[Collection entries]
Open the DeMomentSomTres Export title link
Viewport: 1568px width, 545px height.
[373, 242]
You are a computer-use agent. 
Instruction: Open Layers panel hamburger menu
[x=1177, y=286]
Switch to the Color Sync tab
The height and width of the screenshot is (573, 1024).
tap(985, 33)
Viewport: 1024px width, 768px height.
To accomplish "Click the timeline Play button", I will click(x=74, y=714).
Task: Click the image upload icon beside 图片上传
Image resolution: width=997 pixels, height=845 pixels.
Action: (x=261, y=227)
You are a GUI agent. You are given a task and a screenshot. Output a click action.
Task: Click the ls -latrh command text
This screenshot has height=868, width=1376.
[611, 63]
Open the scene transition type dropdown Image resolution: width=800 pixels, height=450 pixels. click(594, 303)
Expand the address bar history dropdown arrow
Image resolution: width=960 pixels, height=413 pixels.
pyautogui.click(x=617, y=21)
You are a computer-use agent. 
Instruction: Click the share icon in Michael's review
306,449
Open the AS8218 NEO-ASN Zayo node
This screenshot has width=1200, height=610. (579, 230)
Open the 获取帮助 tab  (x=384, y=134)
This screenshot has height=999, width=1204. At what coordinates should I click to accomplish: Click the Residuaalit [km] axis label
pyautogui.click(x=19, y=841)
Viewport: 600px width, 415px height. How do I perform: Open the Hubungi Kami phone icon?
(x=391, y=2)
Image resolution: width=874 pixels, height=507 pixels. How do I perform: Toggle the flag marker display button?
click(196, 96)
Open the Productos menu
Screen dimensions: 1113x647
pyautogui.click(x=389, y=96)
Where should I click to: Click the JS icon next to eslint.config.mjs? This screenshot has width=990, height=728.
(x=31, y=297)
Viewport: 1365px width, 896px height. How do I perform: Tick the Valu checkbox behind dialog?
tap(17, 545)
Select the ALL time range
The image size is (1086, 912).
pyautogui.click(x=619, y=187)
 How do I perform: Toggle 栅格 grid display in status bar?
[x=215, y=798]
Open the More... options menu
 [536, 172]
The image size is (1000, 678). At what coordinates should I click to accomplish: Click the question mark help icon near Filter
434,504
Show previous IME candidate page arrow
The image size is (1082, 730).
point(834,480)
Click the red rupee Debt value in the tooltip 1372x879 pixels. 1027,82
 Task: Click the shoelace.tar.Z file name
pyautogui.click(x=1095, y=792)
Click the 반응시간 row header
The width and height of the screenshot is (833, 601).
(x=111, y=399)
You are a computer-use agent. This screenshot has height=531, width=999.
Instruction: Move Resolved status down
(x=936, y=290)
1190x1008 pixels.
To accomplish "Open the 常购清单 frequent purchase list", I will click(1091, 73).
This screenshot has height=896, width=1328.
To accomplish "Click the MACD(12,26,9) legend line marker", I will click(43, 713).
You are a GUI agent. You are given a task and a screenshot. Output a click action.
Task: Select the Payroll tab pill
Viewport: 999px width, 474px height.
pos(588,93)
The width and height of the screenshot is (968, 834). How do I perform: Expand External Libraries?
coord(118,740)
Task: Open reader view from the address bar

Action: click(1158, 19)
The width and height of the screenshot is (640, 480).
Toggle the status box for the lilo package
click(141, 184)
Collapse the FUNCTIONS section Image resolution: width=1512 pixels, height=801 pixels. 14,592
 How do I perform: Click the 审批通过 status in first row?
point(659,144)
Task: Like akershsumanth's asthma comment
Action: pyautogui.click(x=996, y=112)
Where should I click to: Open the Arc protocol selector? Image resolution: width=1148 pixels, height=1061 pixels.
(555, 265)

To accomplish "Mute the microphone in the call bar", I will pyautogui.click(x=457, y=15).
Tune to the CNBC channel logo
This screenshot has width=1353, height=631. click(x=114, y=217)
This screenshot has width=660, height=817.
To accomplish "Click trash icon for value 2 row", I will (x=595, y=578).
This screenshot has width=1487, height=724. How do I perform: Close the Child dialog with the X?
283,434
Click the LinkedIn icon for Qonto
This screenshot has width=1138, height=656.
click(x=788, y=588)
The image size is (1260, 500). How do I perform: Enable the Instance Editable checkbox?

SET EXERCISE
Please set out all of the rows above as a numbered list, leaving out any blank lines.

SOLUTION TO THE PROBLEM
1. Open the DeMomentSomTres Export title link
2. Viewport: 1568px width, 545px height.
3. [373, 242]
4. You are a computer-use agent. 
5. Instruction: Open Layers panel hamburger menu
6. [x=1177, y=286]
7. Switch to the Color Sync tab
8. The height and width of the screenshot is (573, 1024).
9. tap(985, 33)
10. Viewport: 1024px width, 768px height.
11. To accomplish "Click the timeline Play button", I will click(x=74, y=714).
12. Task: Click the image upload icon beside 图片上传
13. Image resolution: width=997 pixels, height=845 pixels.
14. Action: (x=261, y=227)
15. You are a GUI agent. You are given a task and a screenshot. Output a click action.
16. Task: Click the ls -latrh command text
17. This screenshot has height=868, width=1376.
18. [611, 63]
19. Open the scene transition type dropdown Image resolution: width=800 pixels, height=450 pixels. click(594, 303)
20. Expand the address bar history dropdown arrow
21. Image resolution: width=960 pixels, height=413 pixels.
22. pyautogui.click(x=617, y=21)
23. You are a computer-use agent. 
24. Instruction: Click the share icon in Michael's review
25. 306,449
26. Open the AS8218 NEO-ASN Zayo node
27. This screenshot has width=1200, height=610. (579, 230)
28. Open the 获取帮助 tab  (x=384, y=134)
29. This screenshot has height=999, width=1204. At what coordinates should I click to accomplish: Click the Residuaalit [km] axis label
30. pyautogui.click(x=19, y=841)
31. Viewport: 600px width, 415px height. How do I perform: Open the Hubungi Kami phone icon?
32. (x=391, y=2)
33. Image resolution: width=874 pixels, height=507 pixels. How do I perform: Toggle the flag marker display button?
34. click(196, 96)
35. Open the Productos menu
36. Screen dimensions: 1113x647
37. pyautogui.click(x=389, y=96)
38. Where should I click to: Click the JS icon next to eslint.config.mjs? This screenshot has width=990, height=728.
39. (x=31, y=297)
40. Viewport: 1365px width, 896px height. How do I perform: Tick the Valu checkbox behind dialog?
41. tap(17, 545)
42. Select the ALL time range
43. The image size is (1086, 912).
44. pyautogui.click(x=619, y=187)
45.  How do I perform: Toggle 栅格 grid display in status bar?
46. [x=215, y=798]
47. Open the More... options menu
48.  [536, 172]
49. The image size is (1000, 678). At what coordinates should I click to accomplish: Click the question mark help icon near Filter
50. 434,504
51. Show previous IME candidate page arrow
52. The image size is (1082, 730).
53. point(834,480)
54. Click the red rupee Debt value in the tooltip 1372x879 pixels. 1027,82
55.  Task: Click the shoelace.tar.Z file name
56. pyautogui.click(x=1095, y=792)
57. Click the 반응시간 row header
58. The width and height of the screenshot is (833, 601).
59. (x=111, y=399)
60. You are a computer-use agent. This screenshot has height=531, width=999.
61. Instruction: Move Resolved status down
62. (x=936, y=290)
63. 1190x1008 pixels.
64. To accomplish "Open the 常购清单 frequent purchase list", I will click(1091, 73).
65. This screenshot has height=896, width=1328.
66. To accomplish "Click the MACD(12,26,9) legend line marker", I will click(43, 713).
67. You are a GUI agent. You are given a task and a screenshot. Output a click action.
68. Task: Select the Payroll tab pill
69. Viewport: 999px width, 474px height.
70. pos(588,93)
71. The width and height of the screenshot is (968, 834). How do I perform: Expand External Libraries?
72. coord(118,740)
73. Task: Open reader view from the address bar
74. Action: click(1158, 19)
75. The width and height of the screenshot is (640, 480).
76. Toggle the status box for the lilo package
77. click(141, 184)
78. Collapse the FUNCTIONS section Image resolution: width=1512 pixels, height=801 pixels. 14,592
79.  How do I perform: Click the 审批通过 status in first row?
80. point(659,144)
81. Task: Like akershsumanth's asthma comment
82. Action: pyautogui.click(x=996, y=112)
83. Where should I click to: Open the Arc protocol selector? Image resolution: width=1148 pixels, height=1061 pixels.
84. (555, 265)
85. To accomplish "Mute the microphone in the call bar", I will pyautogui.click(x=457, y=15).
86. Tune to the CNBC channel logo
87. This screenshot has width=1353, height=631. click(x=114, y=217)
88. This screenshot has width=660, height=817.
89. To accomplish "Click trash icon for value 2 row", I will (x=595, y=578).
90. This screenshot has width=1487, height=724. How do I perform: Close the Child dialog with the X?
91. 283,434
92. Click the LinkedIn icon for Qonto
93. This screenshot has width=1138, height=656.
94. click(x=788, y=588)
95. The image size is (1260, 500). How do I perform: Enable the Instance Editable checkbox?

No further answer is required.